Een voorbeeld hiervan is het erosieproces. Erosie zou gedurende de ganse geschiedenis op eenzelfde tempo hebben plaatsgevonden. De vraag is natuurlijk: Geldt dit voor alle processen? Laten we even een ander proces bekijken: het uitspoelen van een zout in een aardlaag. Indien het water steeds met hetzelfde tempo door de aardlaag gaat, zal, naarmate de tijd verstrekt, er minder zout weggespoeld worden, simpelweg omdat er steeds minder zout aanwezig is. Je kan dit vergelijken met een met verf verontreinigde spons die onder de waterkraan ligt. In het begin spoelt er veel verf weg, na een tijdje zie je duidelijk een vermindering van de kleurstof in het spoelwater en na een lange tijd zie je geen verf meer.

Parameters

De vraag rijst dus: welke processen zijn aan de tijd gebonden en welke niet?
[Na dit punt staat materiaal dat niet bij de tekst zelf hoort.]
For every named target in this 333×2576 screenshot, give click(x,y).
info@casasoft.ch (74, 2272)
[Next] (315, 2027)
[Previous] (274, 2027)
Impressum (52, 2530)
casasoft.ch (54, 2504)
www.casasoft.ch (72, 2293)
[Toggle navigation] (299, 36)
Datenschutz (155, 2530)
Maar er is nog meer: zijn alle parameters inderdaad wel gelijk aan de huidige omstandigheden? In de gevolgen van de vulkaanuitbarsting van Mount St Helens in 1980 heeft men canyons zien ontstaan in enkele uren tijd. Een modderlawine bijvoorbeeld, erodeerde een 40 m diepe canyon in een gelaagde sedimentaire afzetting van enkele weken oud, die pas later versteende. Nadat de verstening een feit is, zal deze canyon nog verder eroderen, maar de erosiesnelheid zal enorm veel lager liggen.

Grand Canyon

Wie over de Grand Canyon leest, of hem bezoekt, zal te kennen gegeven worden dat de 1,5 km diepe kloof het resultaat is van miljoenen jaren erosie. Maar die miljoenen jaren zijn het resultaat van een extrapolatie van de huidige erosie gegevens. Indien men de diepte van de canyon van Mount St Helens zet naast deze van de Grand Canyon, dan komen we uit op een schaal van ongeveer 1/40. Dus een catastrofe die 40x groter is dan de ‘simpele’ vulkaanuitbarsting van Mount St Helens, kan de Grand Canyon tot stand hebben gebracht, en dit misschien binnen een tijdsbestek van enkele maanden. Bij Creabel zien we als oorzaak van deze catastrofe de zondvloed, die mogelijk in gang werd gezet door het onstabiel worden van de aardlagen. De aarde was toen ongeveer 1500 jaar oud.

Besluit

Het axioma waarvan evolutionisten uitgaan, dat alle processen nu nog altijd op dezelfde manier verlopen dan in het begin van de aardgeschiedenis, is om bovengenoemde redenen een zeer zwak argument. Waarnemingen bevestigen dit axioma in het geheel niet!